Multidrug ARV regimens for PMTCT are feasible and effective in routine reference hospital. Early initiation of ARV during pregnancy and proper obstetrical care are essential to improve PMTCT.
包括高效抗逆转录病毒治疗(HAART)和短程双抗逆转录病毒(sc-dARV)方案在内的多种抗逆转录病毒药物方案于 2004 年引入,以改善喀麦隆的母婴传播预防(PMTCT)。我们分别评估了这些方案在 6-10 周和 12 个月时的效果。

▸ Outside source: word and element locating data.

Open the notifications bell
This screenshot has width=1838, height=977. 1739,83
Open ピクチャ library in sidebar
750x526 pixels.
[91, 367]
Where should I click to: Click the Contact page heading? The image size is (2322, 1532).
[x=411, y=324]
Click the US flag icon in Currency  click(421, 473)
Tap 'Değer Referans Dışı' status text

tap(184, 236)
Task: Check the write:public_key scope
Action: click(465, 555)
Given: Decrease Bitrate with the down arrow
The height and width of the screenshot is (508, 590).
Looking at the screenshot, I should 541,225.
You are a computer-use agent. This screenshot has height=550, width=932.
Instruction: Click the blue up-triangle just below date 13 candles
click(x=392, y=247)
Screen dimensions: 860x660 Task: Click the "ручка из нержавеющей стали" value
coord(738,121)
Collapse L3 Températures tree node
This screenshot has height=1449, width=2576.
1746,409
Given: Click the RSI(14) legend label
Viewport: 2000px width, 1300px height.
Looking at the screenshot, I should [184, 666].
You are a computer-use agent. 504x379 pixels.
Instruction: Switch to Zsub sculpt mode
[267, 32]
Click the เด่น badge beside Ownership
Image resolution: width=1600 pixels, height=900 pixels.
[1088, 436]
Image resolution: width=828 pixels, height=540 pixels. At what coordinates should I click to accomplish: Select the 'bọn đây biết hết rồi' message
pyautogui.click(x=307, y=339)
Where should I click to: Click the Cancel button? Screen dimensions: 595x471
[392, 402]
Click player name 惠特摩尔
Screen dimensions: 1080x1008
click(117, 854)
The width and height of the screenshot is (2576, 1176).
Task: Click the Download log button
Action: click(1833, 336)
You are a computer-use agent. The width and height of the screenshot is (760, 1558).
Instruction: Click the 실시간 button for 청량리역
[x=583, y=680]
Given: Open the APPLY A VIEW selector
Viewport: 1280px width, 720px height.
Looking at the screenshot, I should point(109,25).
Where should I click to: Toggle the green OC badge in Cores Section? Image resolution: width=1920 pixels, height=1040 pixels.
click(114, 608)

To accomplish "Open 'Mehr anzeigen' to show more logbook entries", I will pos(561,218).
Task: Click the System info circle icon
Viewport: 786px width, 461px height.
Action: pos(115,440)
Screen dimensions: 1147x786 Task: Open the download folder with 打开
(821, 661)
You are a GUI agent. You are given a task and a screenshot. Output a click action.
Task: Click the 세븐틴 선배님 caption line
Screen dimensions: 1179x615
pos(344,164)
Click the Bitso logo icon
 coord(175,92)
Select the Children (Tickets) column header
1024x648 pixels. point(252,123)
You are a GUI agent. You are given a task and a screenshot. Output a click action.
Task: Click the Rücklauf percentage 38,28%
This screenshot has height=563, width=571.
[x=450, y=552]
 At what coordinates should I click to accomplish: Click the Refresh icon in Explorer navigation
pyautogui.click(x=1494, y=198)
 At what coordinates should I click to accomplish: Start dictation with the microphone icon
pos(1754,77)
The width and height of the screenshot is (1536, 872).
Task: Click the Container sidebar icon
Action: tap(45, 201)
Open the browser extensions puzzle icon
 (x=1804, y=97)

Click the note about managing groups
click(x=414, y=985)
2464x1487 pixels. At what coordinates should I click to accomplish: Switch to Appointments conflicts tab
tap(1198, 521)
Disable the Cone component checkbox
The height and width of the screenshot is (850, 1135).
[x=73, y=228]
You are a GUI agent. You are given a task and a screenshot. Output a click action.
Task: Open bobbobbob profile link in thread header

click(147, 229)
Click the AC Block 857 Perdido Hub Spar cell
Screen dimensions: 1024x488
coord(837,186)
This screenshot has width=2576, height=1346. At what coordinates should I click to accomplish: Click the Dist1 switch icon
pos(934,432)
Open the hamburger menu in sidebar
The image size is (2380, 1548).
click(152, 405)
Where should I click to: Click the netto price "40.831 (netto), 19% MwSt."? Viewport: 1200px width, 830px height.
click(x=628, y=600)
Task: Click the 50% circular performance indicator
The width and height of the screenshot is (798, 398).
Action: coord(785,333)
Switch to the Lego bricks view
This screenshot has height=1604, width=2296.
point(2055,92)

方法/发现:我们在喀麦隆的一家参考医院进行了一项回顾性队列研究,涵盖了 2004 年 10 月至 2008 年 3 月的期间。CD4<350 个细胞/mm(3)的 HIV 阳性孕妇接受一线 HAART[方案 1],而其他孕妇接受包括 sc-dARV 或单剂量奈韦拉平(sd-NVP)在内的抗逆转录病毒预防。sc-dARV 根据不同的胎龄包括至少两种药物:28-32 周时使用齐多夫定(ZDV)加 sd-NVP[方案 2],33-36 周时使用 ZDV 和拉米夫定(3TC)加 sd-NVP[方案 3]。当胎龄≥37 周时,孕妇在分娩时接受 sd-NVP[方案 4]。婴儿接受 sd-NVP 加 ZDV 和 3TC 治疗 7 天或 30 天。使用 b-DNA 随后是 RT-PCR 进行早期诊断(6-10 周)。我们使用逻辑回归确定了早期母婴传播率和相关的危险因素。使用 Cox 回归评估了 12 个月的 HIV 无生存情况。在 418 位母亲中,有 335 位(80%)接受了多药 ARV 方案(1、2 和 3),多药方案在 6 周时的母婴传播率为 6.6%[95%CI:4.3-9.6],方案之间没有显著差异。母亲的 ARV 方案持续时间<4 周[OR=4.7,95%CI:1.3-17.6]、母亲的 CD4<350 个细胞/mm(3)[OR=6.4,95%CI:1.8-22.5]和低出生体重[OR=4.0,95%CI:1.4-11.3]与早期母婴传播有关。在 12 个月时,混合喂养[HR=8.7,95%CI:3.6-20.6]、早产[HR=2.3,95%CI:1.2-4.3]和低出生体重与儿童感染或死亡的风险相关。
PMTCT 中使用多药 ARV 方案是可行且有效的,在常规参考医院中也是如此。在怀孕期间尽早开始 ARV 治疗和适当的产科护理对于改善 PMTCT 至关重要。